We should be honest about what "85% accuracy" means in practice, because it is easy to over-claim.

It means that in roughly 85% of cases, the draft response is good enough to send with minor edits or no edits at all. The remaining 15% are tickets where the system either retrieves the wrong context, misunderstands the problem (often because the ticket is genuinely ambiguous), or encounters a question that has never been asked before.

The system is notably weaker on edge cases that involve recent product changes not yet reflected in the help center or the ticket history. It is also weaker on multi-part tickets where the customer is asking about several unrelated issues in a single message. These are areas we are actively working on.

## The self-improving loop


Early on, the system performed noticeably worse on ESG-related tickets because our historical ticket volume in that product area was smaller. As the team processed more ESG tickets through the pipeline, accuracy for that category climbed steadily. The system rewards usage: the more you use it, the better it gets.

## Five days, two people

The entire project, from first n8n node to production workflow, took five days of focused work by Moritz Koberling and Julia Bastian. Neither of them is a machine learning engineer. Moritz works as GTM Engineer in our RevOps team; Julia is on the Customer Experience side. They combined domain expertise (Julia knows exactly what a good support response looks like) with technical execution (Moritz built the workflow and integrations).
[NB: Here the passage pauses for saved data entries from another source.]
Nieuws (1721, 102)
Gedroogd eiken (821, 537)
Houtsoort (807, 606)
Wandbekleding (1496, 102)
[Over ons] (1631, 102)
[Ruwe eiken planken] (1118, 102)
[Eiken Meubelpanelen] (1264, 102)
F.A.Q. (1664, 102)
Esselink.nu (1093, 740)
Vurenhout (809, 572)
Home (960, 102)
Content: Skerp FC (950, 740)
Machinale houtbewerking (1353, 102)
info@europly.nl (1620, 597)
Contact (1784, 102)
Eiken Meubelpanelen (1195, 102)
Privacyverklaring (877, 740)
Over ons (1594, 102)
This is a pattern we have seen repeatedly at Alasco: effective AI automation does not require a dedicated ML team. It requires domain expertise applied to a clear problem with pragmatic tooling. n8n, Snowflake Cortex Search, and Google Gemini are all off-the-shelf components. The hard parts were the prompt engineering, the similarity threshold tuning, the attachment handling logic, and the workflow design that keeps humans in the loop without adding friction.

## What we would do differently


We would probably build a lightweight evaluation framework earlier. Right now, "85% accuracy" is based on agent feedback and manual spot checks. A more systematic evaluation (comparing draft responses against actual sent responses) would give us better signal on where the system is improving and where it is plateauing.

## Takeaways for other teams

1. **Start with the workflow, not the model.** The LLM is the least interesting part of this system. The value comes from assembling the right context *before* the model sees it: cleaned tickets, analyzed attachments, similar past answers, relevant documentation.

2. **Set a similarity threshold and test it.** RAG without quality filtering retrieves noise. Our 0.62 threshold was the result of experimentation, not intuition. Your threshold will be different. Find it empirically.

3. **Keep the human in the loop, but make the loop frictionless.** Posting drafts to Slack and as Zendesk internal notes means agents review the output in tools they already use. Adoption was immediate because we did not ask anyone to change their workflow.

4. **Build the feedback loop from day one.** Storing the new tickets back into the vector database means the system improves automatically. This is the difference between a static prototype and a production system.